When I think about eating disorders, I think less about food and more about the pain the person feels.  Busy schedules, missed family meals,  limited time to talk, no one to really listen, and lacking time to “be” (meditate, pray, connect with nature) each leave us feeling anxious, empty, and depressed.  Mix two or more of these problems and feelings of loneliness, unimportance, uselessness, anger, or just emptiness build.  Those emotions make it easy to feel unhappy with the shape or size of our bodies.  

Fueling up with healthy food, enough sleep, and support from people we love builds a sense of purpose and identity.…and a strong sense of satisfaction with who we are and what we look like.

If you think a friend or child is focusing too much on the way they look or actually has an eating disorder, here are a few tips:

  • Listen to what they say and believe them when they aren’t happy with their body.
  • Don’t try to treat their problem with food but do help them express and understand feelings instead.
  • Do things together to help other people, animals, or the earth.  Making a difference fulfills needs far deeper than carrying the right cell-phone, winning the most popular electronic game, having the most Facebook “friends” or trying to look a certain way!
  • Help them become and/or stay connected in healthy relationships.
  • Take good care of yourself to become a model of health. 
  • Get help from a trusted adult if you are worried about the safety of your friend.

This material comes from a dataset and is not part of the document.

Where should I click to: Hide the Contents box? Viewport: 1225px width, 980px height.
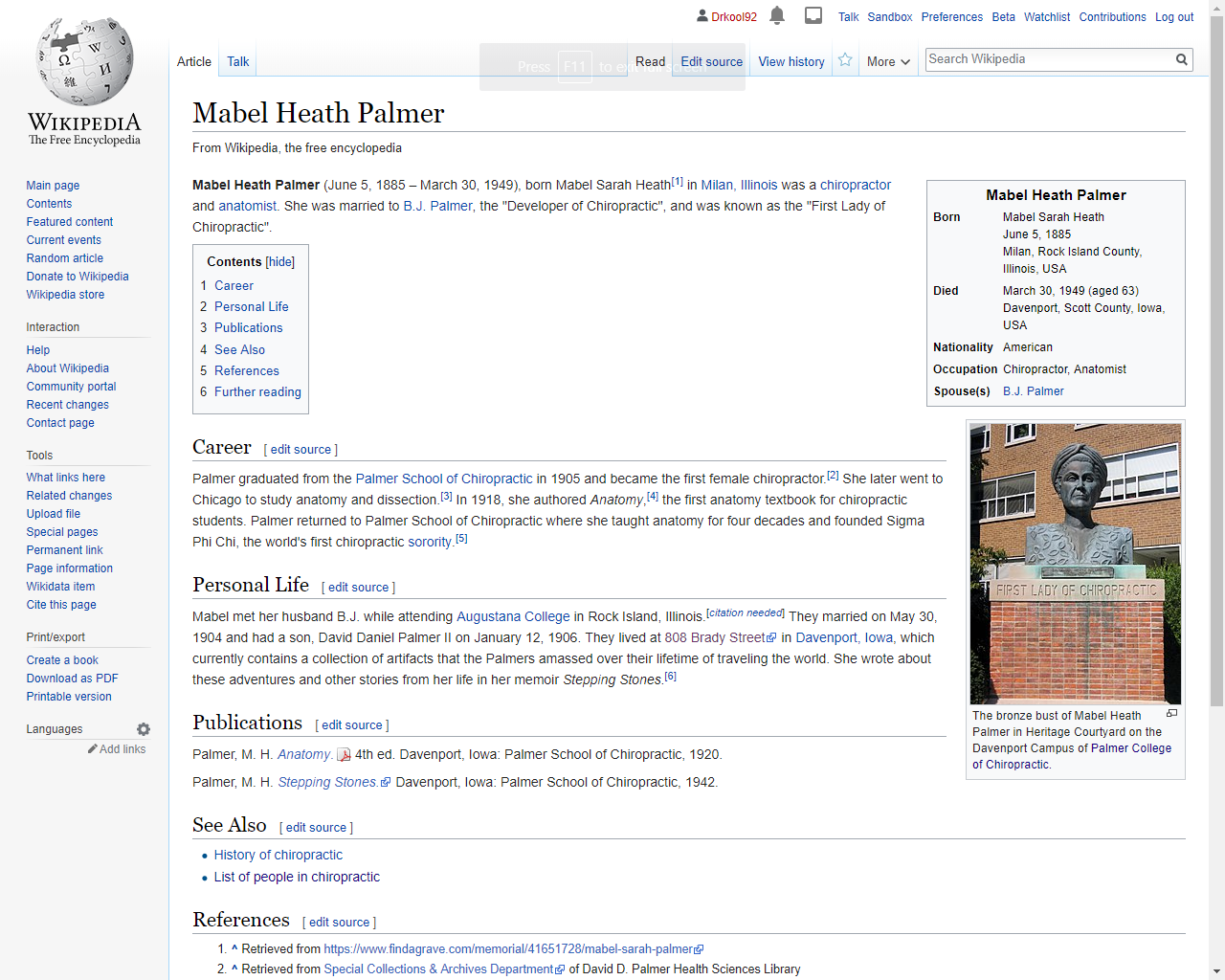[x=278, y=261]
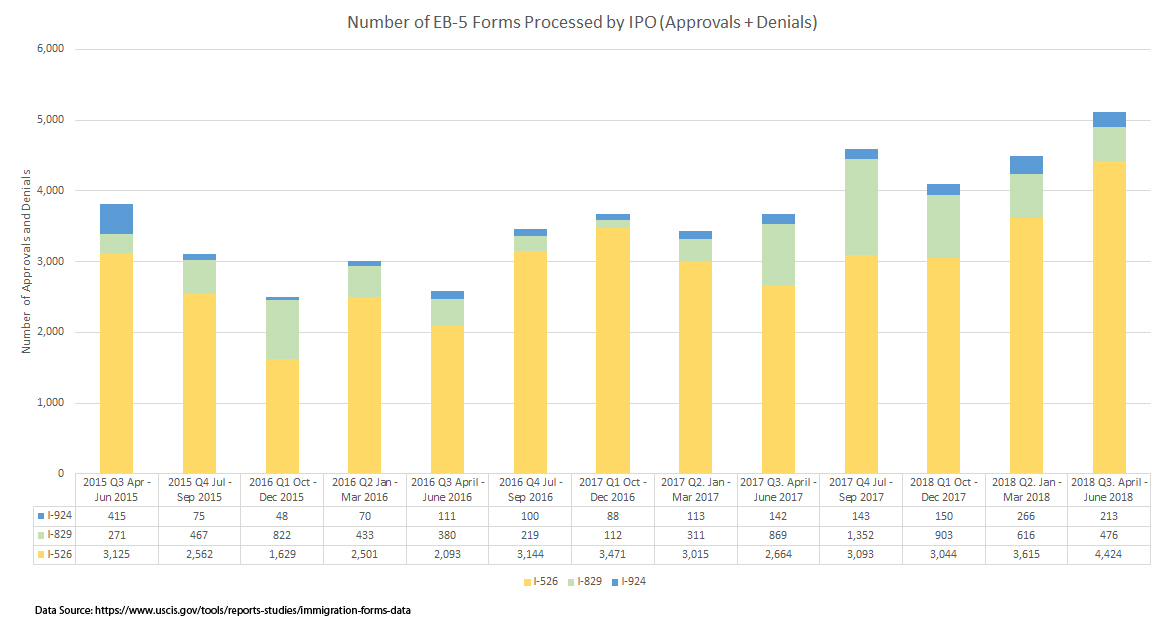
Task: Click the yellow bar for 2016 Q1 Oct-Dec 2015
Action: pos(281,415)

Guest Blogger: Rachel Riddiford, MS, RD, LD
Rachel is the manager of clinical dietetics and cares for children and young adults with eating disorders in Nutrition Clinic.  Contact her with questions at 641.5933 or riddifordr@childrensdayton.org.

Comments

  1. Reply
    Agnes February 2, 2011

    Ms. Rachel Riddiford knows whereof she speaks: an attractive and healthy looking woman with the degrees in her field and the position in her profession mark her as well qualified. She is treating children with eating disorders with skill and compassion. And what can be more relevant – in this difficult, noisy time of disorder and violence along with ads bombarding young listeners with impossible goals of slimness – than focusing on young people and their feelings about themselves.